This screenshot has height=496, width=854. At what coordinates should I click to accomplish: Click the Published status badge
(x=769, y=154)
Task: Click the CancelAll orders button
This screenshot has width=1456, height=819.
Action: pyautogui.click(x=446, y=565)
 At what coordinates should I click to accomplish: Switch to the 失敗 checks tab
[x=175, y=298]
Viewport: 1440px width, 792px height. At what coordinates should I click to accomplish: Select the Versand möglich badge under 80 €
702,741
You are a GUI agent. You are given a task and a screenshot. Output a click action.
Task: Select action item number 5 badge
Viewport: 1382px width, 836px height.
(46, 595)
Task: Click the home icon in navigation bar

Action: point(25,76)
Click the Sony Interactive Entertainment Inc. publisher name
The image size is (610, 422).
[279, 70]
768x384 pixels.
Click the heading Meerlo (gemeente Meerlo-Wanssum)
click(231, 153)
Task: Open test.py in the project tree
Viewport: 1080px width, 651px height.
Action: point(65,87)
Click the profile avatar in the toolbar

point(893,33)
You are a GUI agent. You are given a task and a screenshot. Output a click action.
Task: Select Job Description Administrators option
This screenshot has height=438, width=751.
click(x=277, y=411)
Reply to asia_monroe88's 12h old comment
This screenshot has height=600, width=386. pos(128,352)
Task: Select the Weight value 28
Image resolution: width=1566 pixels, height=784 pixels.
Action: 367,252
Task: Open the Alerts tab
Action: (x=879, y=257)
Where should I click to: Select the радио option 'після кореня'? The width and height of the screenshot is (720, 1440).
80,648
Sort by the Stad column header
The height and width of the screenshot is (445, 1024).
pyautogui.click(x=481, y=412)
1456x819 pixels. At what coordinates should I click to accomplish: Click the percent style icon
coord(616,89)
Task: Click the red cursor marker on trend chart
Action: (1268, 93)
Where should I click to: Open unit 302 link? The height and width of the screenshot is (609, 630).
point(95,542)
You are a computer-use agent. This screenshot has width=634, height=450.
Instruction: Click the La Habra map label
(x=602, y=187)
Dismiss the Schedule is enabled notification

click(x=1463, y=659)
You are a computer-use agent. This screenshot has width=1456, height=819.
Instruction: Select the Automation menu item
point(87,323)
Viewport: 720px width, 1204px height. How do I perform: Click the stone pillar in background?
**********
Please output the items from the line with "agent. This screenshot has width=1456, height=819." through the end of the items, unchanged.

Correct output:
You are a computer-use agent. This screenshot has width=1456, height=819.
Instruction: Select the Automation menu item
point(87,323)
Viewport: 720px width, 1204px height. How do I perform: Click the stone pillar in background?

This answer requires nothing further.